Décaissement à même le régime employeur

Harmoniser la législation, certes, mais également la faire évoluer, afin de permettre à de nouveaux outils, déjà développés par les institutions financières, compagnies d’assurances et autres gestionnaires d’actifs, d’être proposés aux participants.

Parmi eux, la possibilité de décaisser à même le régime collectif de l’employeur. Solution dont l’industrie parle depuis plusieurs années maintenant mais que peu d’entreprises sont enclines à proposer aujourd’hui, du fait de leur responsabilité fiduciaire. Il s’agit surtout de syndicats, d’organismes gouvernementaux ou paragouvernementaux, d’universités ou de grandes entreprises.

« ­Tant que l’argent demeure dans le régime collectif, l’employeur est responsable des placements qui sont offerts, explique ­Christine ­Girvan. ­Est-ce que cela signifie aussi qu’il serait responsable du risque de longévité dans le cadre d’un régime offrant le décaissement ? ­La loi devra le clarifier. Aujourd’hui,
en l’absence de protection de règle refuge, il y a de grandes chances que les employeurs ne souhaitent pas garder les retraités dans leurs régimes. »

L’avantage pour les participants serait de continuer à bénéficier de frais réduits et de placements réalisés par des experts ayant des actifs importants à gérer. Pour l’employeur, c’est un argument de plus pour attirer des talents dans un contexte de pénurie de ­main-d’œuvre qualifiée. C’est également plus d’actifs à placer.

« ­Il y a des employeurs plus paternalistes que d’autres, analyse ­Jean-Daniel ­Côté. Plus prêts que d’autres à continuer à s’investir pour leurs ­ex-employés. Mais la grande majorité souhaite se désengager. Ils ont mis fin aux régimes PD justement pour pouvoir se désengager, ce n’est pas pour recommencer avec les régimes ­CD. D’autres se disent que dans 20 ans, il y aura autant de retraités que d’employés dans le régime et que le plus gros du travail d’administration sera fait pour des gens qu’ils ne connaissent même pas. Bref, il y a beaucoup d’hésitations. »
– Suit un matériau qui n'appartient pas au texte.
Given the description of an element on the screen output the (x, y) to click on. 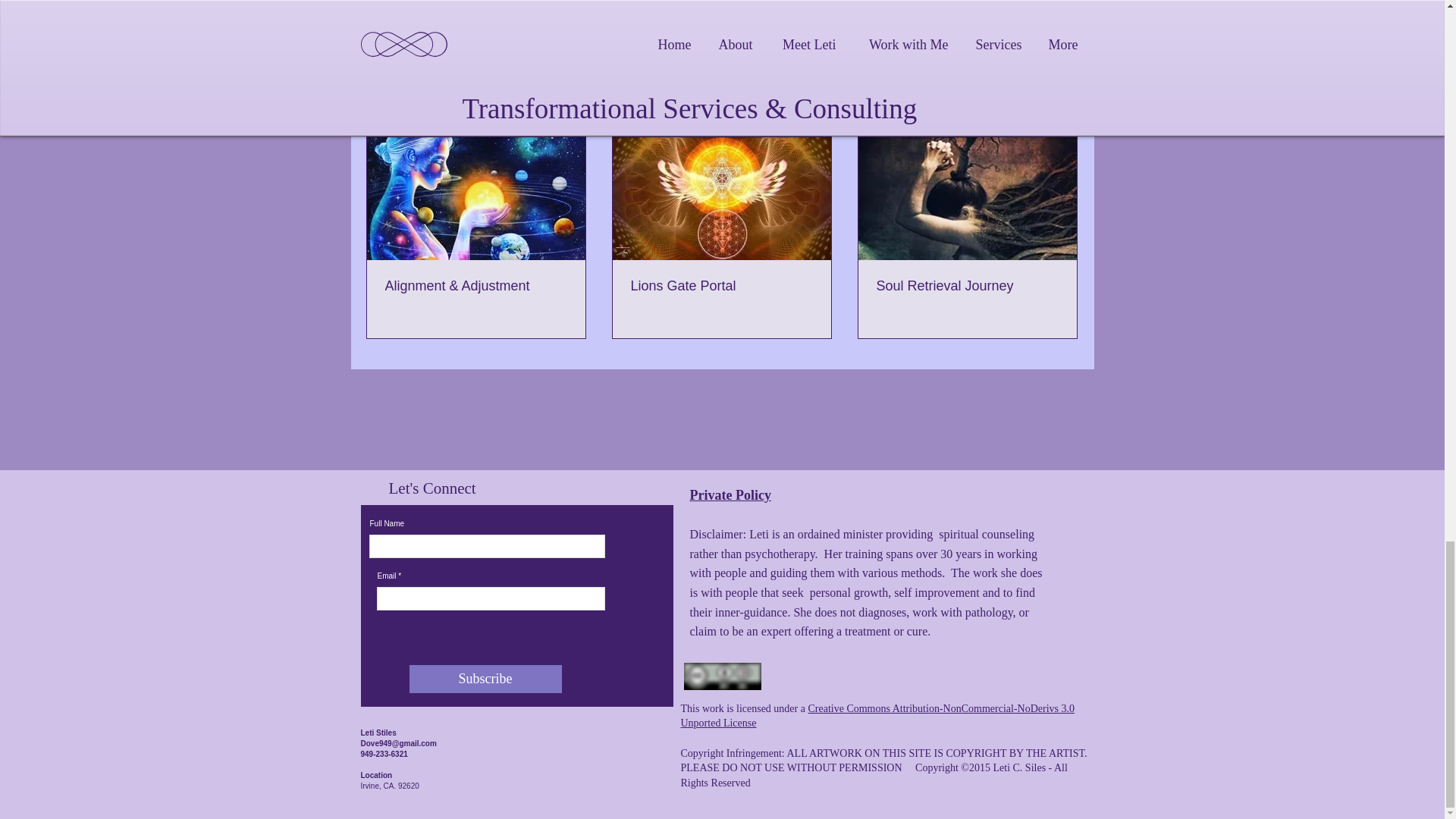
See All (1061, 110)
Lions Gate Portal (721, 286)
Soul Retrieval Journey (967, 286)
Private Policy (730, 494)
Subscribe (485, 678)
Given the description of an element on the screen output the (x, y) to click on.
Michel ­Fortin évoque quant à lui la possibilité de créer un ­FRV collectif non pas chez l’employeur, mais directement chez l’administrateur du régime. La responsabilité et le travail
de gestion passeraient ainsi de l’employeur à la compagnie d’assurance.
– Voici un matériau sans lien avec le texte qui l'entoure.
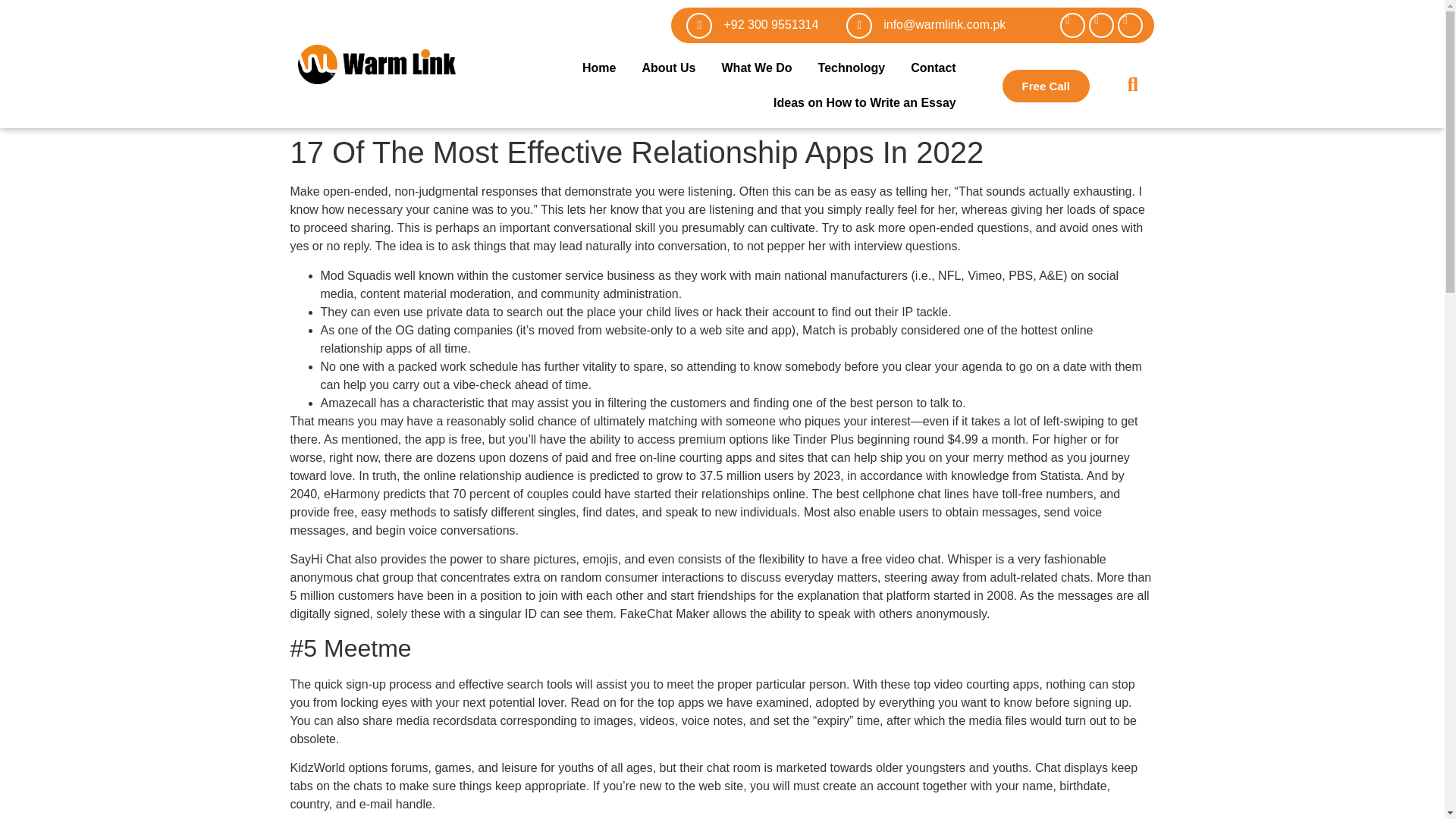
Contact (933, 67)
Home (598, 67)
About Us (667, 67)
Technology (851, 67)
What We Do (757, 67)
Ideas on How to Write an Essay (864, 102)
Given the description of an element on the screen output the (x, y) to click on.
« ­Il faudrait que les frais soient comparables à ceux du promoteur, ­précise-t-il, et que les assureurs soient très transparents sur ce point. C’est très important que ce soit moins cher que la cote individuelle, car le moindre pourcentage de frais de gestion en moins fait toute une différence sur le long terme. »
Bref, des solutions innovantes, il y en a bel et bien. L’industrie n’attend plus que le feu vert de la législation et de la réglementation pour avancer.